Passphrases shouldn’t be shared between accounts. If one of your accounts has been compromised, it’s critical you take a step back and recall everywhere you have used this same password or a variation of it. It’s standard practice for attackers to try a stolen password across multiple online accounts with the victim’s email address. This allows the attacker to gather more information and start a rinse and repeat process.
To be effective, you want to do this from a trusted “clean” device or a device that hasn’t been compromised. We often suggest an iPhone or Android phone. The risk of these devices being compromised is significantly lower than say a Windows 7 machine.
After you change your passphrase, review your account settings to verify nothing has changed or no foreign devices have been added. It’s common for an attacker to add their email account to improve the likelihood of getting back into the account.
Step 2: Tell Your Friends, Family and Contacts You've Been Hacked.
Alert people you communicate with that your account has been hacked and the attacker may send strange messages in your name looking for more victims. Advising your contacts to keep a close eye out is often your only course of defense during the cleanup process.
Telling everyone who could be impacted by this breach is another step in the right direction.
Step 3: Keep Watch of Your Accounts
It’s not unheard of for attackers to leverage access to a seemingly innocent website to gain access to bank accounts or credit accounts. A great resource to find old accounts that may have been effected by data breaches is the website https://haveibeenpwned.com/
In your spare time, visit this site and see if your email address has been observed in any key breaches. If it has, identify the password associated with this account and change it immediately!
Step 4: Scan Your Computer for Viruses & Malware
If you opened a questionable file on your desktop or laptop computer, the sooner you can verify your machine is clean the better. It doesn’t matter, if you device is a Windows or Mac.
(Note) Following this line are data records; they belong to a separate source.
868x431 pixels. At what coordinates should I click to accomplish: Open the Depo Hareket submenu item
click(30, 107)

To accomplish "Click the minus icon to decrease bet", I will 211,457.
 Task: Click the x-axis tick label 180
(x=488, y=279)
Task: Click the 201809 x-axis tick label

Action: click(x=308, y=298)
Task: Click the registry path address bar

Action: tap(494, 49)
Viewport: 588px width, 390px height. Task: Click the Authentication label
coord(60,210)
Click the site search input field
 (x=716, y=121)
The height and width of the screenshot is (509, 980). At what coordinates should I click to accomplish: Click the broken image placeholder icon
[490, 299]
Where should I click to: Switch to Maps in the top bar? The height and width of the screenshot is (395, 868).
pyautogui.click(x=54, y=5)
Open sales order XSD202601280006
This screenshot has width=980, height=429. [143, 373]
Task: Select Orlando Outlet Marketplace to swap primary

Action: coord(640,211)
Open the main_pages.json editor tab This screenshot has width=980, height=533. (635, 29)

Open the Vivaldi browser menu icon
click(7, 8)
Phishing attacks make up for 92% of malware attacks. Specifically, macro-enabled Office documents. These malicious documents are designed to run malicious code in the background and ultimately grant access to the victim’s machine.
It’s often a good idea to run an on-demand scanner once or twice a month just to get a second set of eyes during a security incident. A couple examples of on demand scanners include Malwarebytes and ESET’s online scanner.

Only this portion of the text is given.